> [Task statement] For every record below, write out an exact copy.

[[ Data extract, beginning ]]

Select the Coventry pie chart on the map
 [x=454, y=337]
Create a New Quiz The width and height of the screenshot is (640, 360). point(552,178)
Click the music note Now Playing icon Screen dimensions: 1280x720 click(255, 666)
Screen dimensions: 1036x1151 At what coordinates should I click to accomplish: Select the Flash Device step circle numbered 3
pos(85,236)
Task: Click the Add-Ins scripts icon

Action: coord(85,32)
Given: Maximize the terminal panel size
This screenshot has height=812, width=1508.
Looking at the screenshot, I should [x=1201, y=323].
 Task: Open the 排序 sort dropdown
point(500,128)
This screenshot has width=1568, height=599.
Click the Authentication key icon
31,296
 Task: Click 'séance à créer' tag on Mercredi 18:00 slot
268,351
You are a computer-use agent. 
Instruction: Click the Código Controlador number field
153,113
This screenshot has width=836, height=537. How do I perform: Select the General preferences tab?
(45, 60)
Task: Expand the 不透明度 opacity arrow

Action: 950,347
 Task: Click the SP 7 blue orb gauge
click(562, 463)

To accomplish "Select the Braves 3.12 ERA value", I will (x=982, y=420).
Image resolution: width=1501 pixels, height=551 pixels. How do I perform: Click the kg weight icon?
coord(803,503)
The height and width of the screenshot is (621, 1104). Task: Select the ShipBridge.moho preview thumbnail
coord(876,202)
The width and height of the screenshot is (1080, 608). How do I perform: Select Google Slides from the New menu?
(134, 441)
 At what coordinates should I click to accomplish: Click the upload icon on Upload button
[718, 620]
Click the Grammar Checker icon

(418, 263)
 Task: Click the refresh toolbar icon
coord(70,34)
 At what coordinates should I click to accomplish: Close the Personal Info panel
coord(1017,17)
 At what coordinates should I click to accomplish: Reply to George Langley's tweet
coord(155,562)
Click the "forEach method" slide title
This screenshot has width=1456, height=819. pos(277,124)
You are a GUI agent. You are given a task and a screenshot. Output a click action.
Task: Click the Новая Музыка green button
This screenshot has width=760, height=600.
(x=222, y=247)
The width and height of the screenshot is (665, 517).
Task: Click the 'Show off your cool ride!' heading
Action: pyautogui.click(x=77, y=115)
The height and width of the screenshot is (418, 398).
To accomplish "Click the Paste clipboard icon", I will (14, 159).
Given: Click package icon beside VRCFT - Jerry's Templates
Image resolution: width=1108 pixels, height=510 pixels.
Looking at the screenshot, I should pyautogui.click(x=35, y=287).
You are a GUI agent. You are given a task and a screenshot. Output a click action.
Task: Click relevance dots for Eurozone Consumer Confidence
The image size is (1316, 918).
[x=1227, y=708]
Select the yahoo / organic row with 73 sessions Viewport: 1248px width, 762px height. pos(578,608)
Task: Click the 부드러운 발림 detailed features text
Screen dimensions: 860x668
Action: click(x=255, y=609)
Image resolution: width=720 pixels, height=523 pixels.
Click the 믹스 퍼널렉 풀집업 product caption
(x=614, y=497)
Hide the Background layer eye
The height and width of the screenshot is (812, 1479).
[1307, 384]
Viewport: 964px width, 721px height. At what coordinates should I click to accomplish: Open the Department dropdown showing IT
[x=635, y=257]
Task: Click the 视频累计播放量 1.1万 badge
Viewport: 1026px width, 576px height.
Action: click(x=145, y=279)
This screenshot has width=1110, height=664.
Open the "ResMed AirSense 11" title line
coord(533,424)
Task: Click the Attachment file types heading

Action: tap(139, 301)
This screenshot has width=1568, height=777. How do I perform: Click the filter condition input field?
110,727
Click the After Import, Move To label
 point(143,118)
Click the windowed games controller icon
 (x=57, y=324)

[[ Data extract, end ]]

> [Solution for this task]
Select the Coventry pie chart on the map
 [x=454, y=337]
Create a New Quiz The width and height of the screenshot is (640, 360). point(552,178)
Click the music note Now Playing icon Screen dimensions: 1280x720 click(255, 666)
Screen dimensions: 1036x1151 At what coordinates should I click to accomplish: Select the Flash Device step circle numbered 3
pos(85,236)
Task: Click the Add-Ins scripts icon

Action: coord(85,32)
Given: Maximize the terminal panel size
This screenshot has height=812, width=1508.
Looking at the screenshot, I should [x=1201, y=323].
 Task: Open the 排序 sort dropdown
point(500,128)
This screenshot has width=1568, height=599.
Click the Authentication key icon
31,296
 Task: Click 'séance à créer' tag on Mercredi 18:00 slot
268,351
You are a computer-use agent. 
Instruction: Click the Código Controlador number field
153,113
This screenshot has width=836, height=537. How do I perform: Select the General preferences tab?
(45, 60)
Task: Expand the 不透明度 opacity arrow

Action: 950,347
 Task: Click the SP 7 blue orb gauge
click(562, 463)

To accomplish "Select the Braves 3.12 ERA value", I will (x=982, y=420).
Image resolution: width=1501 pixels, height=551 pixels. How do I perform: Click the kg weight icon?
coord(803,503)
The height and width of the screenshot is (621, 1104). Task: Select the ShipBridge.moho preview thumbnail
coord(876,202)
The width and height of the screenshot is (1080, 608). How do I perform: Select Google Slides from the New menu?
(134, 441)
 At what coordinates should I click to accomplish: Click the upload icon on Upload button
[718, 620]
Click the Grammar Checker icon

(418, 263)
 Task: Click the refresh toolbar icon
coord(70,34)
 At what coordinates should I click to accomplish: Close the Personal Info panel
coord(1017,17)
 At what coordinates should I click to accomplish: Reply to George Langley's tweet
coord(155,562)
Click the "forEach method" slide title
This screenshot has width=1456, height=819. pos(277,124)
You are a GUI agent. You are given a task and a screenshot. Output a click action.
Task: Click the Новая Музыка green button
This screenshot has width=760, height=600.
(x=222, y=247)
The width and height of the screenshot is (665, 517).
Task: Click the 'Show off your cool ride!' heading
Action: pyautogui.click(x=77, y=115)
The height and width of the screenshot is (418, 398).
To accomplish "Click the Paste clipboard icon", I will (14, 159).
Given: Click package icon beside VRCFT - Jerry's Templates
Image resolution: width=1108 pixels, height=510 pixels.
Looking at the screenshot, I should pyautogui.click(x=35, y=287).
You are a GUI agent. You are given a task and a screenshot. Output a click action.
Task: Click relevance dots for Eurozone Consumer Confidence
The image size is (1316, 918).
[x=1227, y=708]
Select the yahoo / organic row with 73 sessions Viewport: 1248px width, 762px height. pos(578,608)
Task: Click the 부드러운 발림 detailed features text
Screen dimensions: 860x668
Action: click(x=255, y=609)
Image resolution: width=720 pixels, height=523 pixels.
Click the 믹스 퍼널렉 풀집업 product caption
(x=614, y=497)
Hide the Background layer eye
The height and width of the screenshot is (812, 1479).
[1307, 384]
Viewport: 964px width, 721px height. At what coordinates should I click to accomplish: Open the Department dropdown showing IT
[x=635, y=257]
Task: Click the 视频累计播放量 1.1万 badge
Viewport: 1026px width, 576px height.
Action: click(x=145, y=279)
This screenshot has width=1110, height=664.
Open the "ResMed AirSense 11" title line
coord(533,424)
Task: Click the Attachment file types heading

Action: tap(139, 301)
This screenshot has width=1568, height=777. How do I perform: Click the filter condition input field?
110,727
Click the After Import, Move To label
 point(143,118)
Click the windowed games controller icon
 (x=57, y=324)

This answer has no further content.